%0 Journal Article
%T Functionality of arbuscular mycorrhizal fungi varies across different growth stages of maize under drought conditions.
%A Abrar M
%A Zhu Y
%A Maqsood Ur Rehman M
%A Batool A
%A Duan HX
%A Ashraf U
%A Aqeel M
%A Gong XF
%A Peng YN
%A Khan W
%A Wang ZY
%A Xiong YC
%J Plant Physiol Biochem
%V 213
%N 0
%D 2024 Aug 13
%M 38879986
%F 5.437
%R 10.1016/j.plaphy.2024.108839
%X Physio-biochemical regulations governing crop growth period are pivotal for drought adaptation. Yet, the extent to which functionality of arbuscular mycorrhizal fungi (AM fungi) varies across different stages of maize growth under drought conditions remains uncertain. Therefore, periodic functionality of two different AM fungi i.e., Rhizophagus irregularis SUN16 and Glomus monosporum WUM11 were assessed at jointing, silking, and pre-harvest stages of maize subjected to different soil moisture gradients i.e., well-watered (80% SMC (soil moisture contents)), moderate drought (60% SMC), and severe drought (40% SMC). The study found that AM fungi significantly (p < 0.05) affected various morpho-physiological and biochemical parameters at different growth stages of maize under drought. As the plants matured, AM fungi enhanced root colonization, glomalin contents, and microbial biomass, leading to increased nutrient uptake and antioxidant activity. This boosted AM fungal activity ultimately improved photosynthetic efficiency, evident in increased photosynthetic pigments and photosynthesis.
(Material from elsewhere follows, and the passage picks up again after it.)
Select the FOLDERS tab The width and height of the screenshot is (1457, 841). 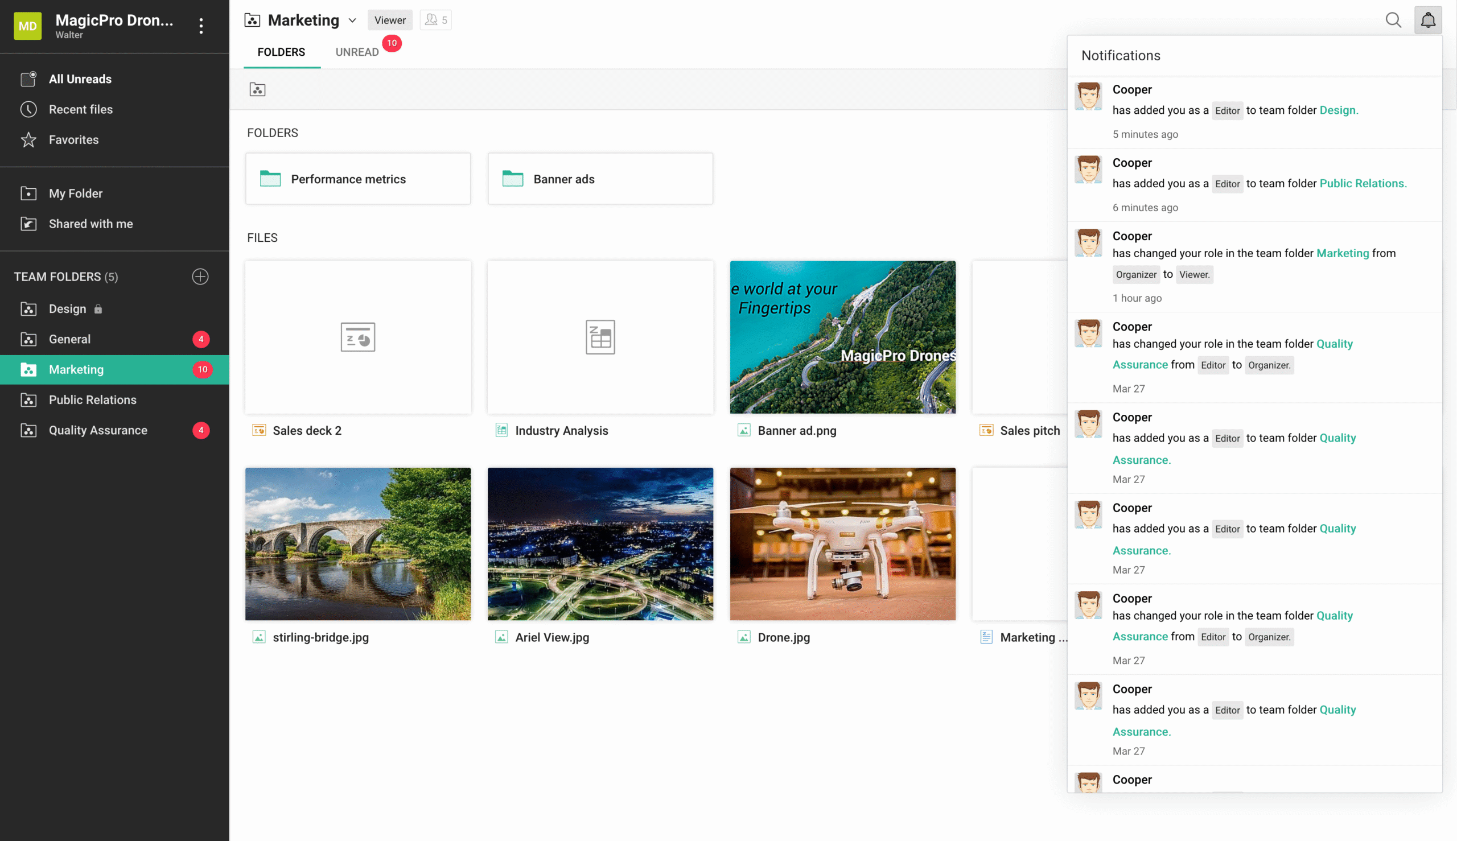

Notably, R. irregularis and G. monosporum improved water use efficiency and mycorrhizal dependency at critical growth stages like silking and pre-harvest, indicating their potential for drought resilience to stabilize yield. The principal component analysis highlighted distinct plant responses to drought across growth stages and AM fungi, emphasizing the importance of early-stage sensitivity. These findings underscore the potential of incorporating AM fungi into agricultural management practices to enhance physiological and biochemical responses, ultimately improving drought tolerance and yield in dryland maize cultivation.